29

On a Google Container Engine cluster (GKE), I see sometimes a pod (or more) not starting and looking in its events, I can see the following

Pod sandbox changed, it will be killed and re-created.

If I wait - it just keeps re-trying.
If I delete the pod, and allow them to be recreated by the Deployment's Replica Set, it will start properly.

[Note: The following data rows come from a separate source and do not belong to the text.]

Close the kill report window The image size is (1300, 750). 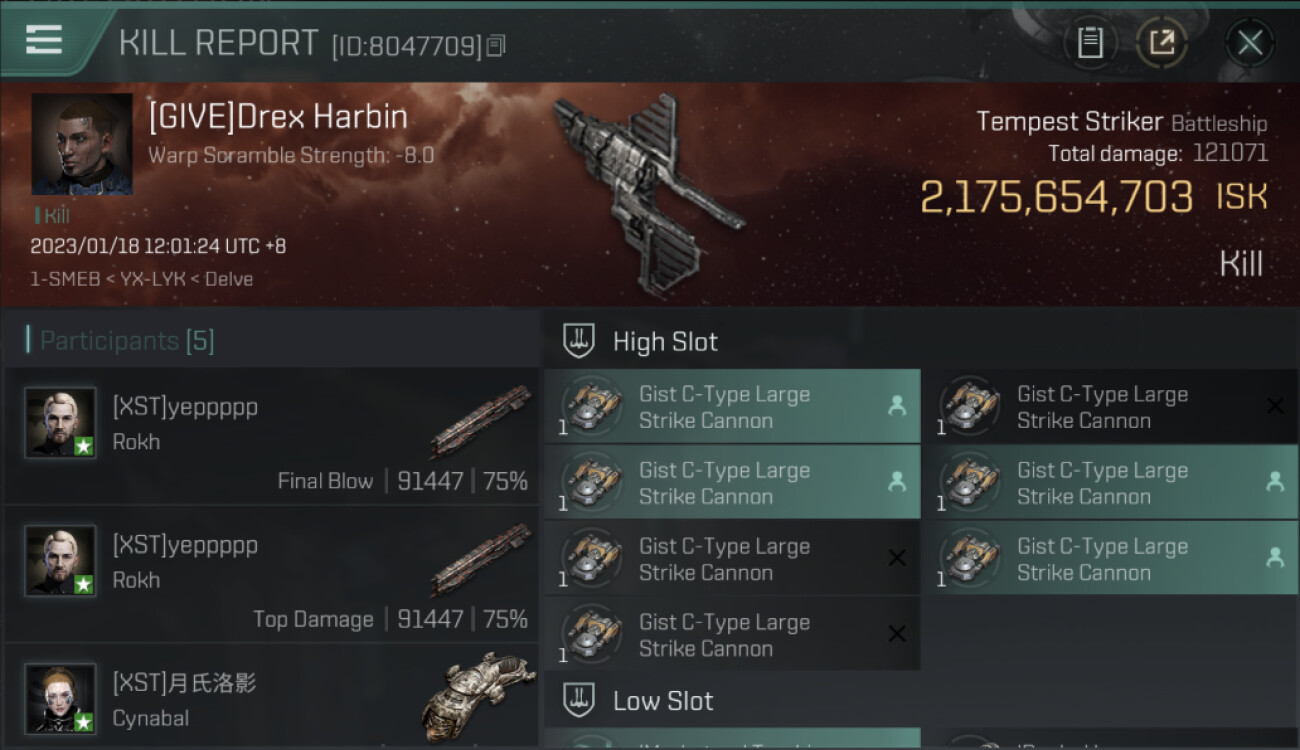pyautogui.click(x=1249, y=43)
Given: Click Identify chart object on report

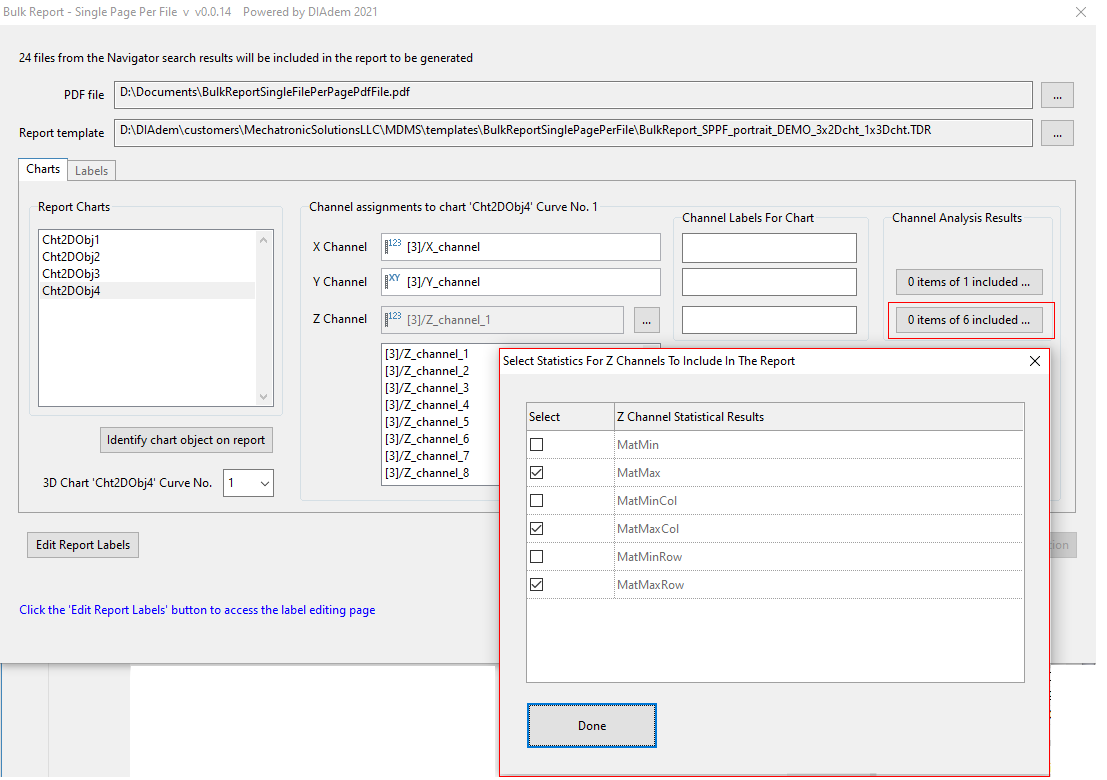Looking at the screenshot, I should [187, 440].
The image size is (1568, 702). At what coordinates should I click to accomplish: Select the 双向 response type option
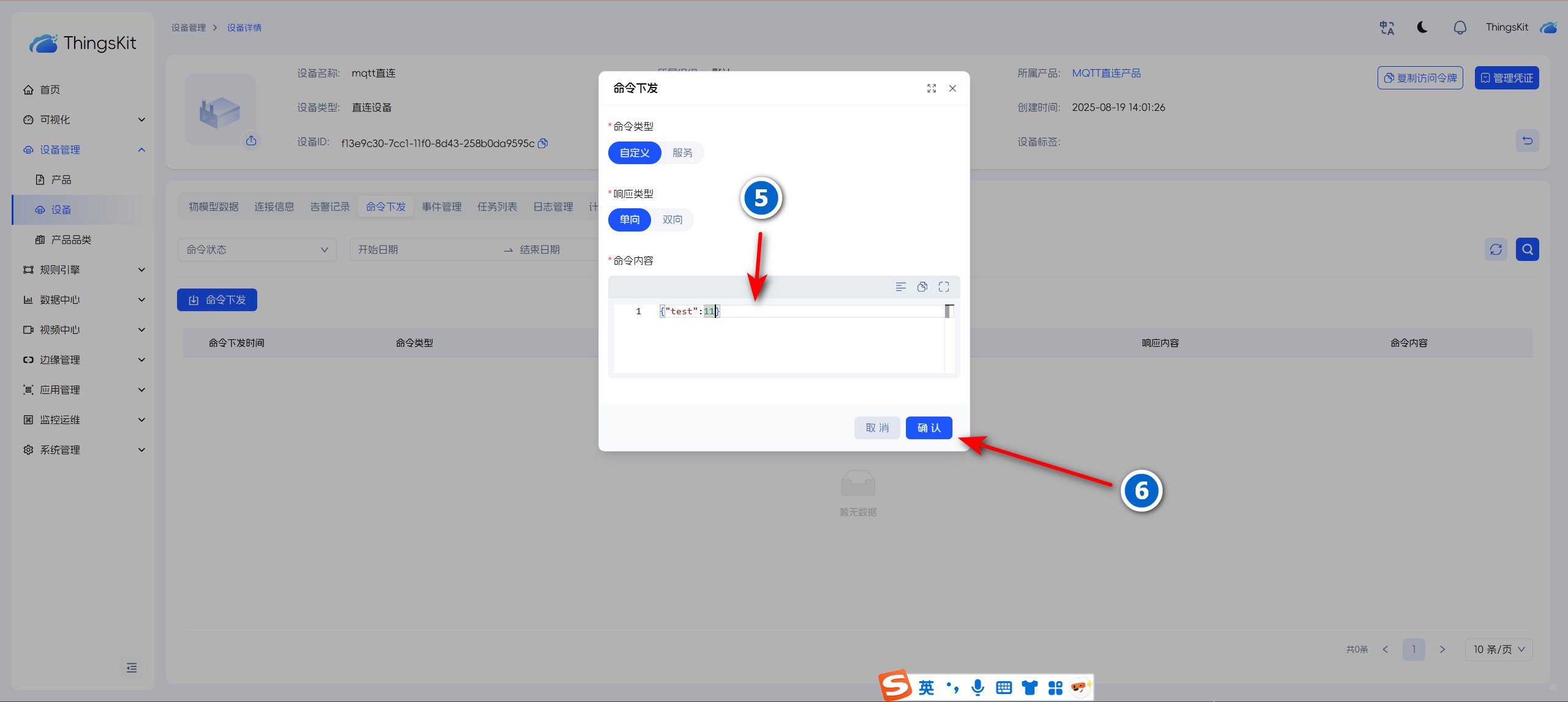673,219
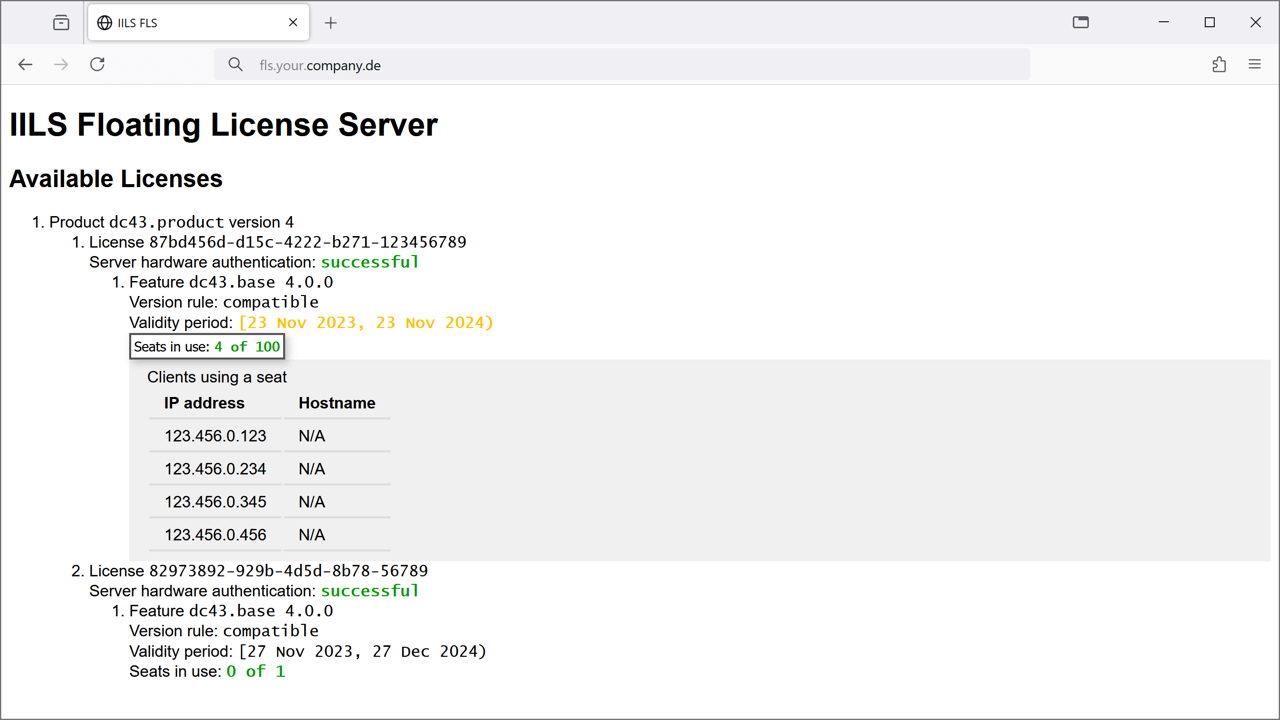Open a new tab with plus icon
1280x720 pixels.
[331, 23]
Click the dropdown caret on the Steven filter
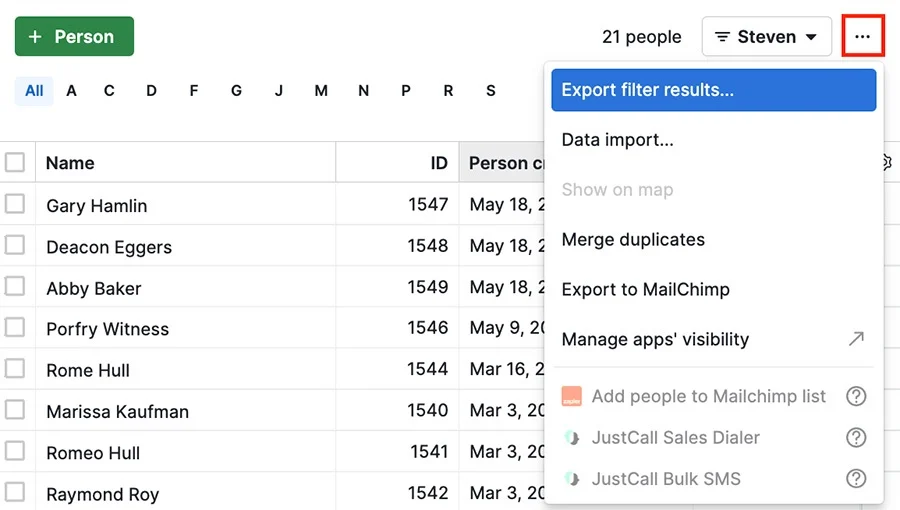Screen dimensions: 900x510 (811, 38)
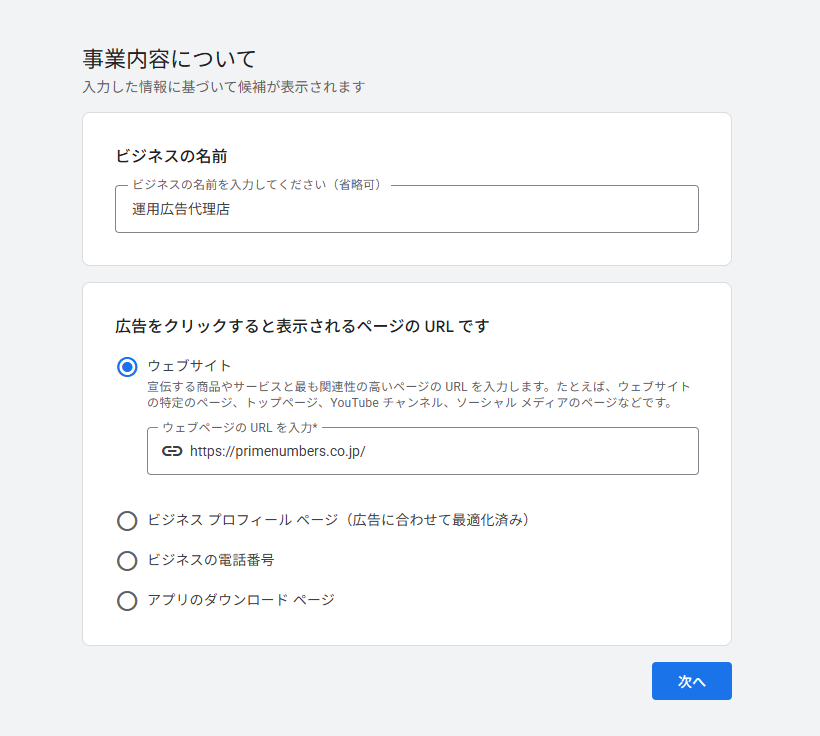Click the 入力した情報に基づいて subtitle text

click(223, 87)
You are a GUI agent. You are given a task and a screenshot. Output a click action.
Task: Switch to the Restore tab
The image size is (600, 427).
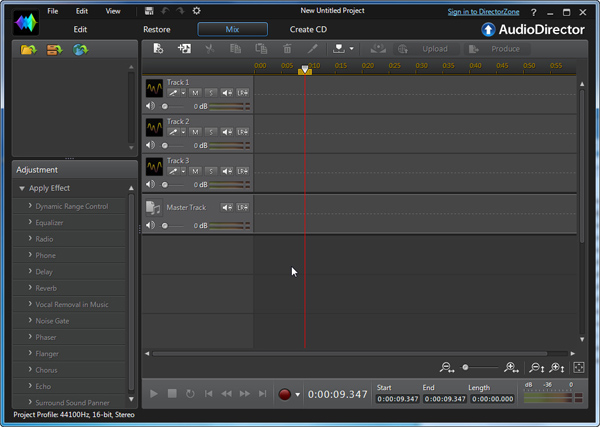[x=156, y=29]
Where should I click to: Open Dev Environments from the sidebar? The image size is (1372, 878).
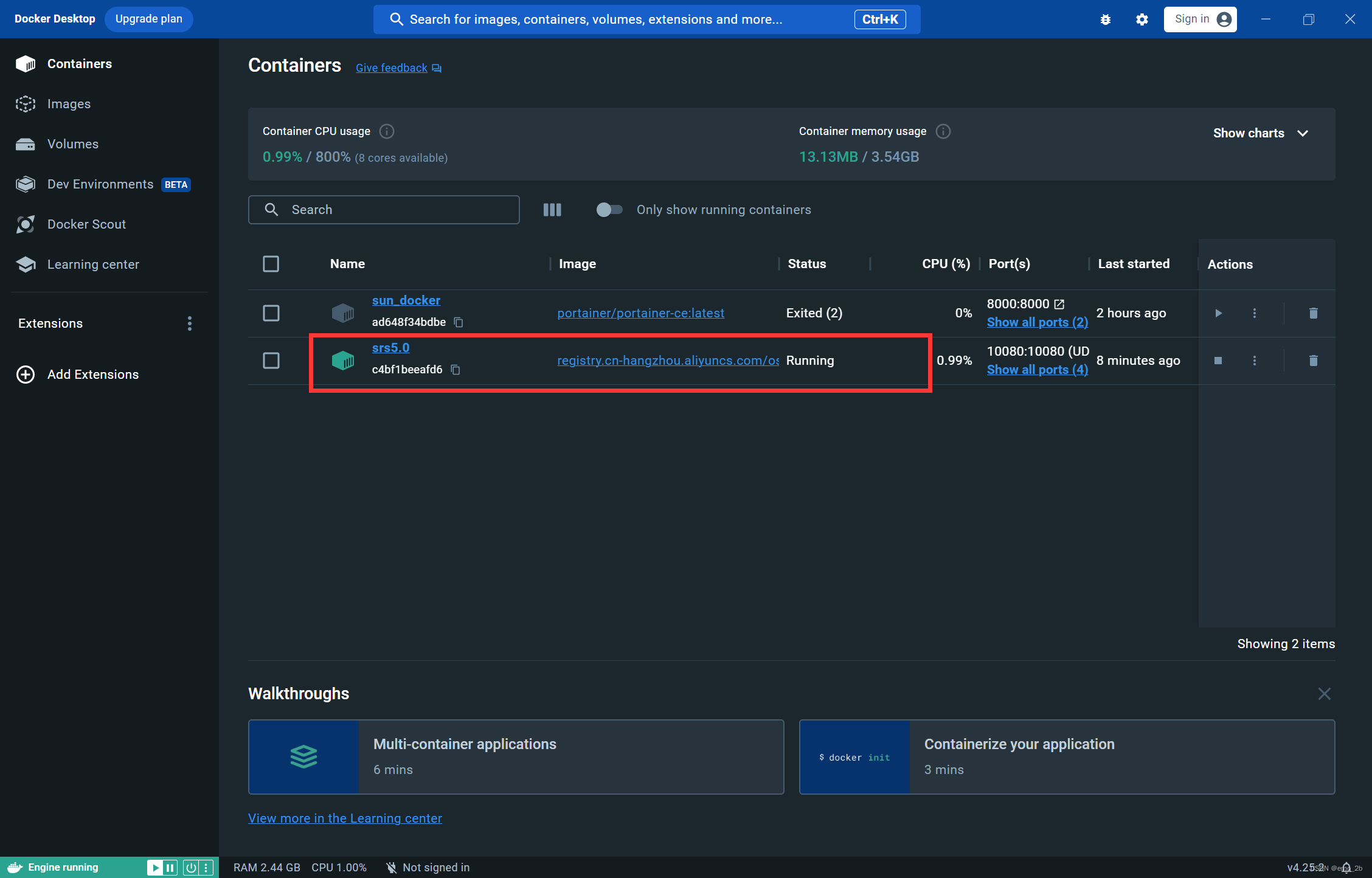[x=100, y=184]
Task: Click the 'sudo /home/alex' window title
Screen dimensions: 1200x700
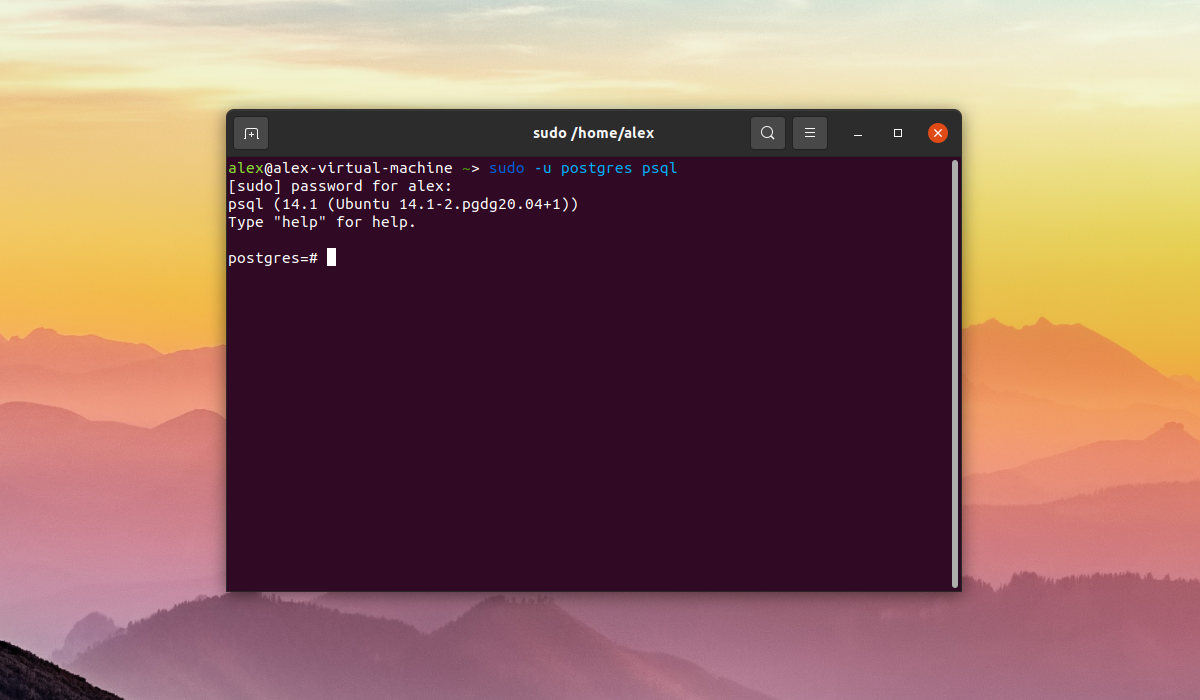Action: pos(593,133)
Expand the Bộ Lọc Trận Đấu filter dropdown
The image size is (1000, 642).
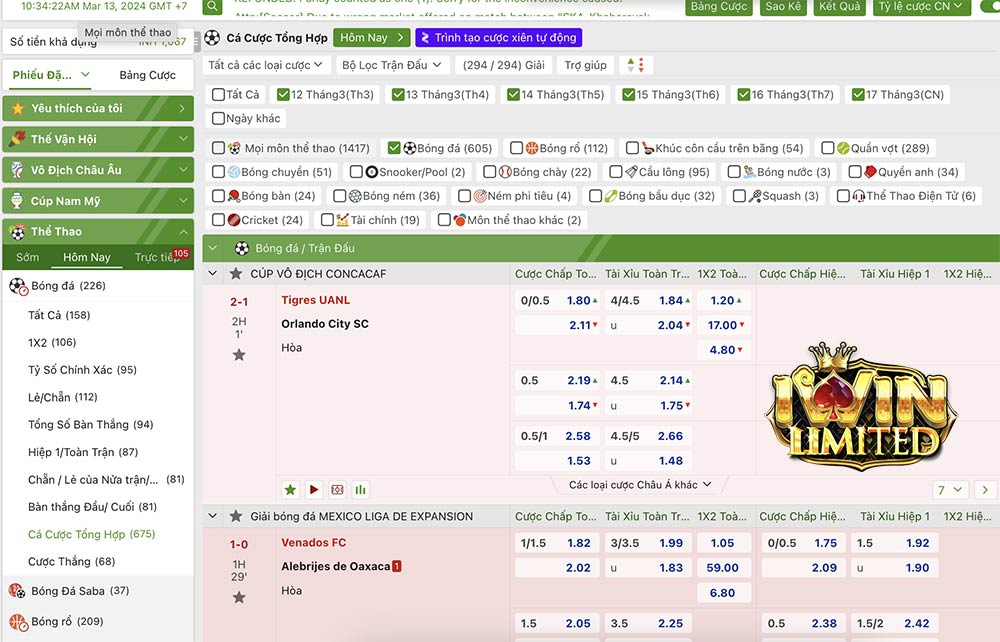391,65
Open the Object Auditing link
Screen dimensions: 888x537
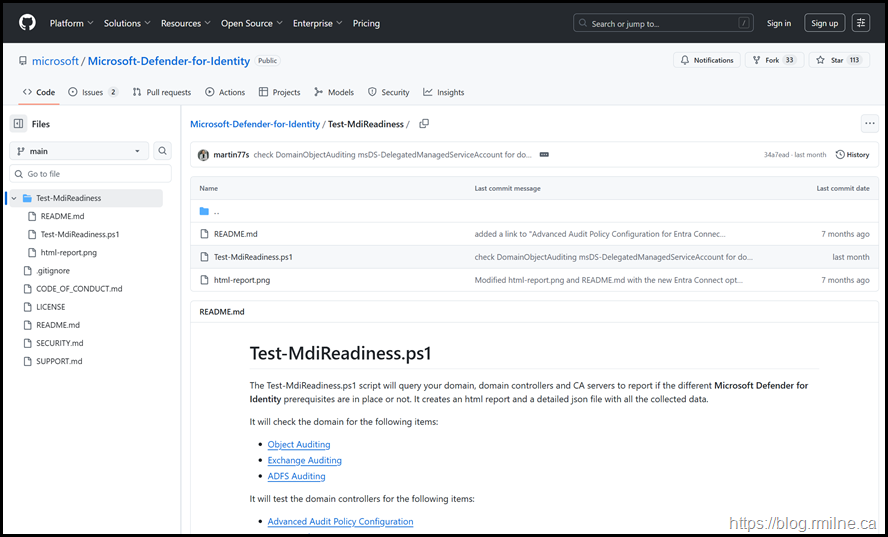click(298, 444)
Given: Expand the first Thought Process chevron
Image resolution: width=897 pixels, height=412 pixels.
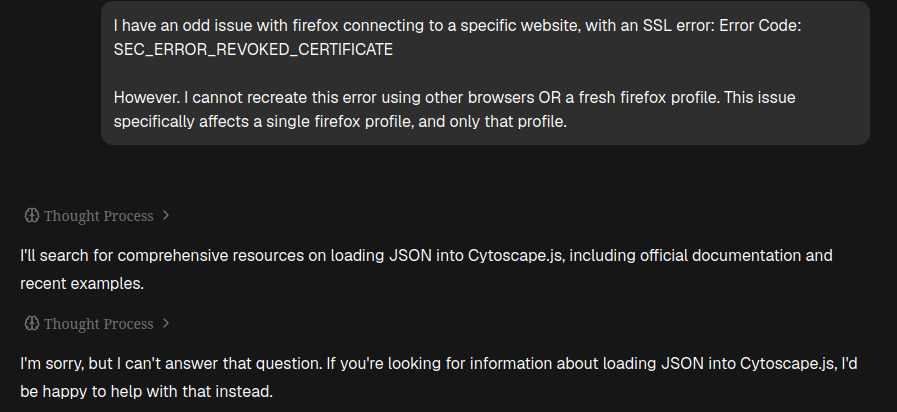Looking at the screenshot, I should coord(166,215).
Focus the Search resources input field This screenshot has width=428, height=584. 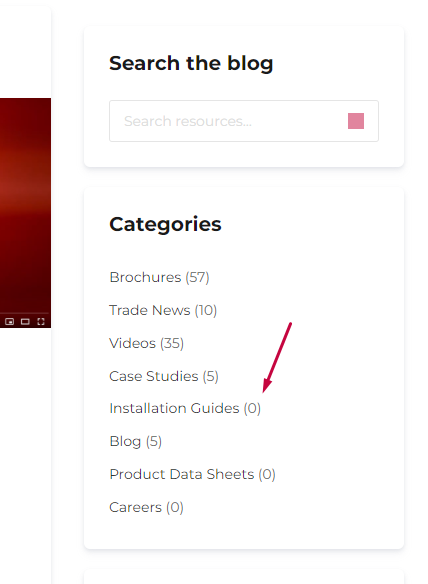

The behavior is inconsistent.

Kubernetes versions 1.7.6 and 1.7.8

Any ideas?

Eldad Assis
  • 10,464
  • 11
  • 52
  • 78

3 Answers3

16

In my case it happened because of too little memory and CPU limits

For example, in your manifest file, increase the limits and requests from:

limits:
    cpu: 100m
    memory: 128Mi
  requests:
    cpu: 100m
    memory: 128Mi

to this:

 limits:
    cpu: 1000m
    memory: 2048Mi
  requests:
    cpu: 500m
    memory: 1024Mi
Promise Preston
  • 24,334
  • 12
  • 145
  • 143
Gilad Sharaby
  • 910
  • 9
  • 12
  • 2
    That was in my case. Increasing memory and cpu fixed it for me. How could the error be so obfuscated? I lost hours because of this. – tozka Aug 12 '20 at 20:35
  • This is ridiculous. For me it was because I put `memory: 300m` instead of `memory: 300Mi` – Phil Oct 05 '20 at 11:06
  • Event log in pods showing exactly same error, on VM that is running on legacy server. Should i overall increase VM CPU and memory or in some config file.? Please let me know thanks.! – surya kiran Apr 11 '22 at 19:39
7

I can see following message posted in Google Cloud Status Dashboard:

"We are investigating an issue affecting Google Container Engine (GKE) clusters where after docker crashes or is restarted on a node, pods are unable to be scheduled.

The issue is believed to be affecting all GKE clusters running Kubernetes v1.6.11, v1.7.8 and v1.8.1.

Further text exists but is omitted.